However, the increased prevalence of hypertension and IHD in RA patients may not fully explain the higher HF risk in RA patients (24). A previous study showed that a significant increase in the mortality of HF among RA patients might be related to coronary artery disease (CAD) (22). Other research showed that RA is a typical chronic inflammatory disease and related to an increase in the HF risk. The latter, however, is uncorrelated with the conventional cardiovascular risk factors (including CAD) (10, 29, 33). The HF phenotype in RA patients is different from that in non-RA patients. The former usually presents with diastolic dysfunction, hypotension and high ejection fraction. Thus, RA and non-RA patients may vary in the mechanism of myocardial injury (27, 34). The newly diagnosed RA patients were associated with a significant increase in the incidence of HF events five years before the diagnosis, although few of them presented with typical features of cardiovascular risks, including hypertension and hypercholesterolemia. These facts suggest that CVD is not only a late complication of RA (35). RA-related inflammation may be a critical factor for the progression to HF. The HF risk may be even increased in an absence of IHD risk if the patients have RA-related inflammation. It has been reported that the risk of non-ischemic heart failure is increased at an early stage and closely connected with the severity of RA (10). In another study, the SLE/RA inpatients were analyzed, and the prevalence of HF in the population was 16.4%. Besides, the likelihood of HF in RA patients was significantly lower than that in SLE (36). The above results proved from another perspective that RA-related HF is not caused by shared risk factors alone, since SLE and HF also share some common risk factors. PARK E et al. found that an increase in HF risk in RA patients might not be explained by IHD alone. Non-ischemic HF is related to the severity of RA, implying that RA-related factors and autoimmune process are related to the risk of the HF phenotype above (37).

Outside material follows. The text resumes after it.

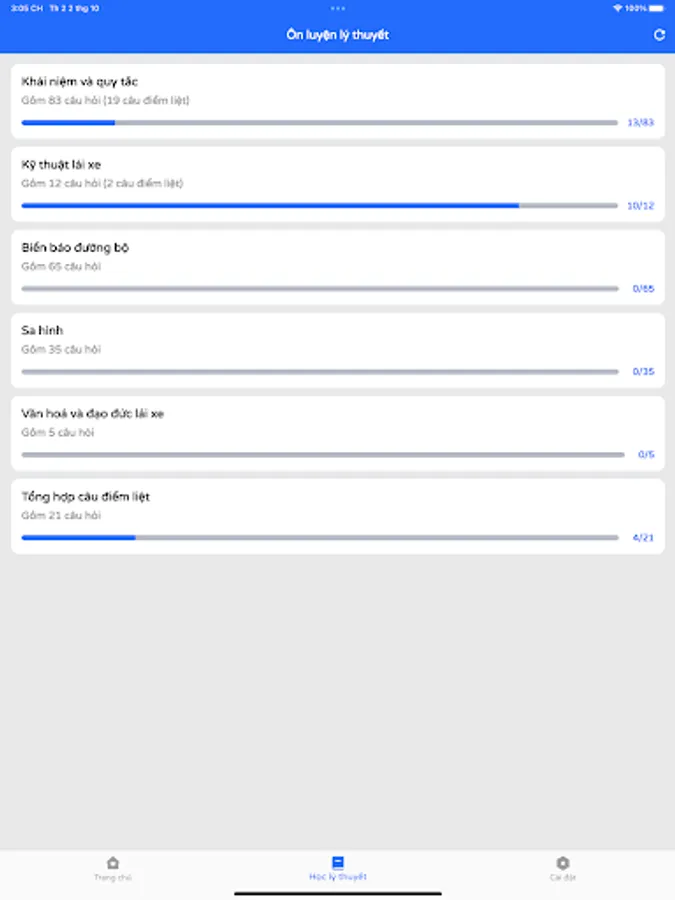Tap the Wi-Fi status icon
The height and width of the screenshot is (900, 675).
[x=618, y=8]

In the present study, the causal relationship between RA and NT-proBNP was analyzed, but the result was negative. Recently, Baniaamam et al. conducted a prospective study of 51 RA patients, where echocardiography and baseline tests were performed on those with moderate to high disease activity, along with an assessment after six months of treatment with anti-tumor necrosis factor. Although the NT-proBNP level was decreased by 23% after six months of treatment, no adverse effect on the cardiac function was observed (38). The above results suggest that the RA-related impact on cardiac function is not manifested as changes in NT-proBNP. However, controversy continues over the predictive performance of HF-related biomarkers, such as B-type natriuretic peptide (BNP) or NT-proBNP, for cardiac injury. Some authors believe that these factors are sensitive, non-invasive predictors for subclinical CVD and are all-cause mortality predictors independent of conventional risk factors for CV (39). Evidence has shown that an increased NT-proBNP level in RA patients is related to inflammatory markers (40). However, some researchers did not prove the relationship between the NTproBNP level and left ventricular function in RA patients (41, 42), which also agreed with ours findings.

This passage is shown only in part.